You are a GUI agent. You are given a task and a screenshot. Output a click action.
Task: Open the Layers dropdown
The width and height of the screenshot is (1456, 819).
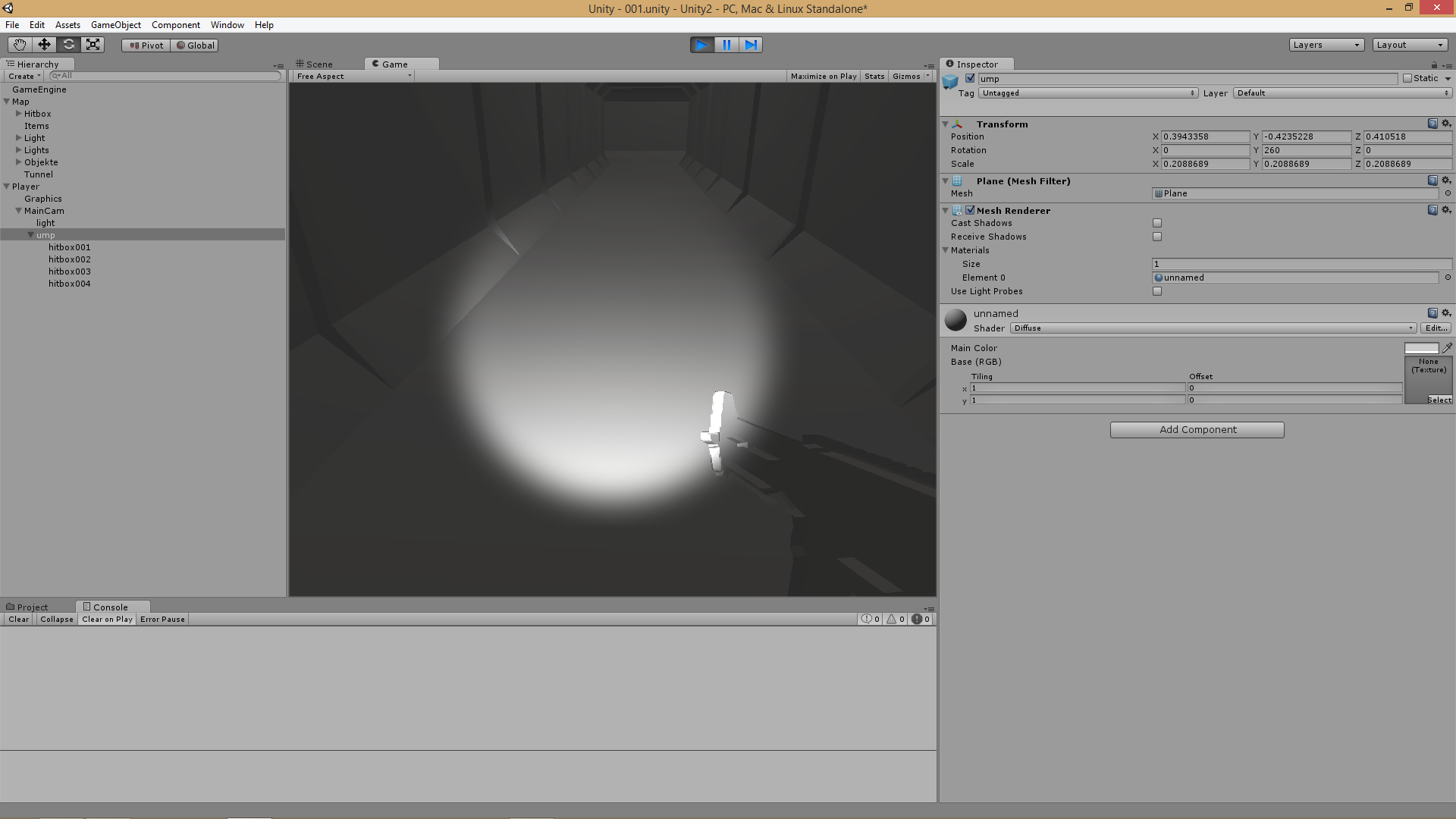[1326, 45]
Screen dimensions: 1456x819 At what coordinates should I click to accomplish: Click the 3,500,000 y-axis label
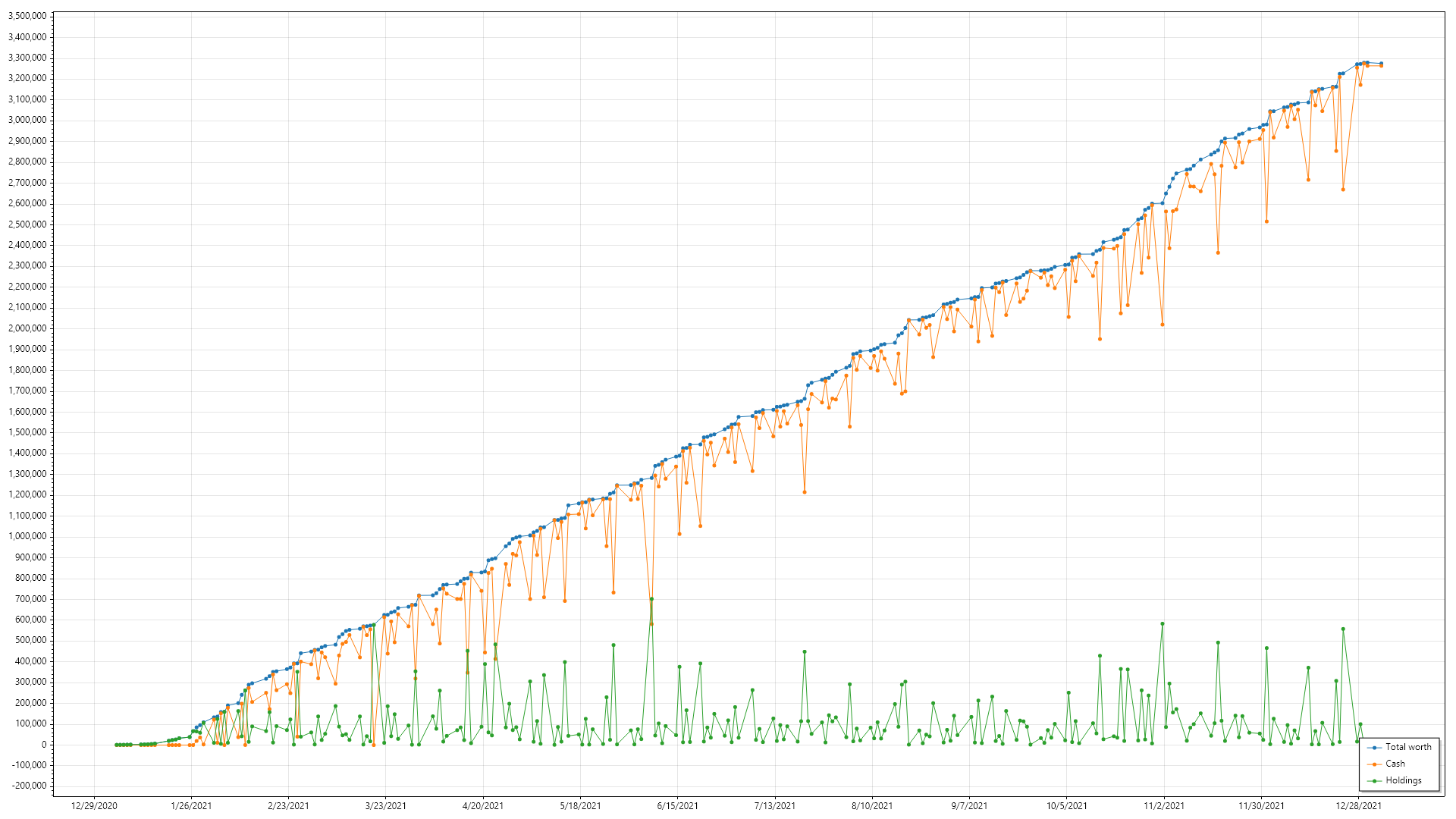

========================

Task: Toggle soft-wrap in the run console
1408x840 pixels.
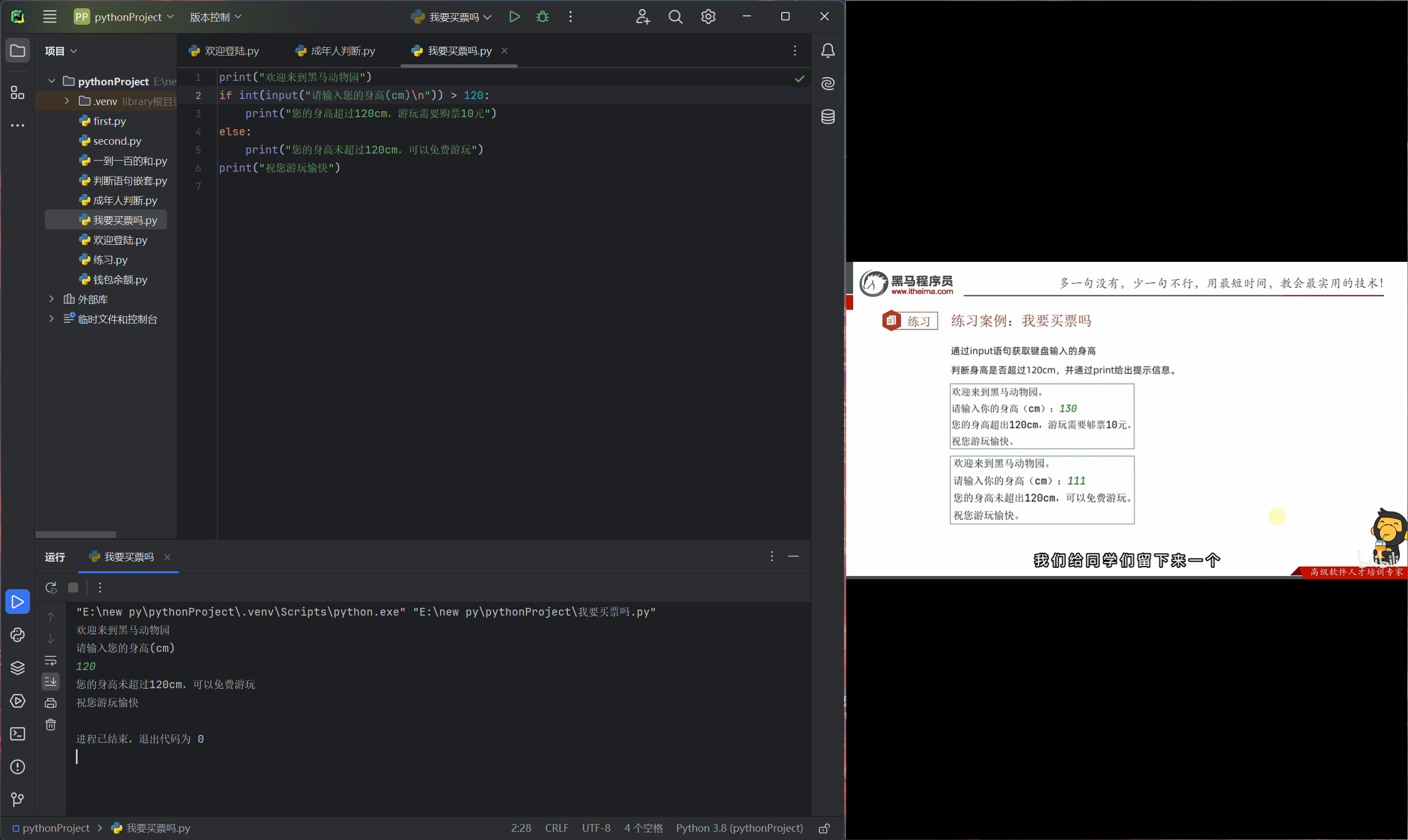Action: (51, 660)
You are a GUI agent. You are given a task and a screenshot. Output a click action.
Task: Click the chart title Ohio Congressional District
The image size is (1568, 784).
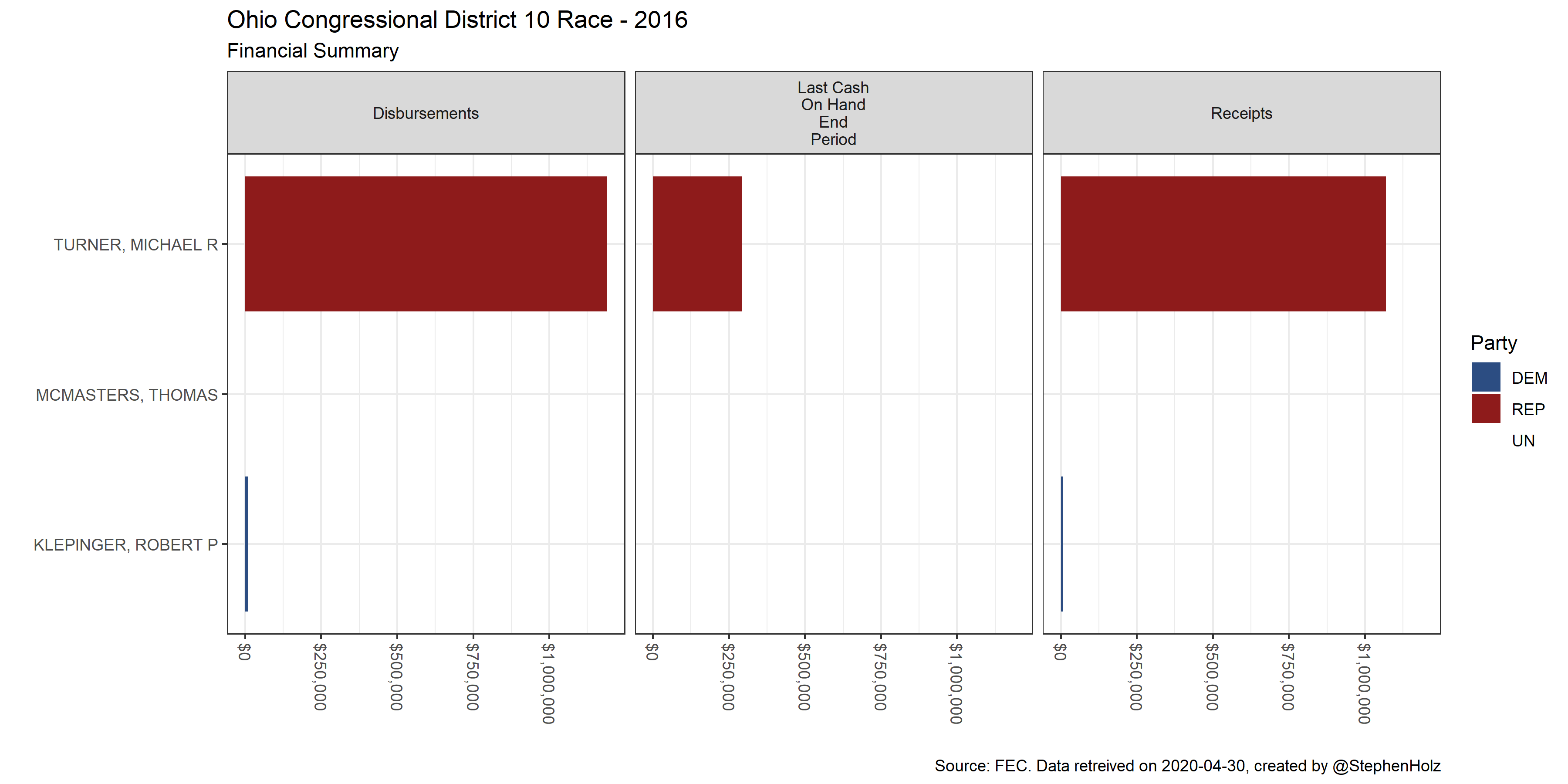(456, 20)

========================

What the task asks
With pictures omitted, repeat the entries above word for word from the line holding "Task: Open the Layers dropdown" down to the line holding "Screen dimensions: 1456x819", keeping both of those lines.

Answer below
Task: Open the Layers dropdown
The width and height of the screenshot is (1456, 819).
[1326, 45]
Screen dimensions: 1456x819 At what coordinates should I click to accomplish: Click the 3,500,000 y-axis label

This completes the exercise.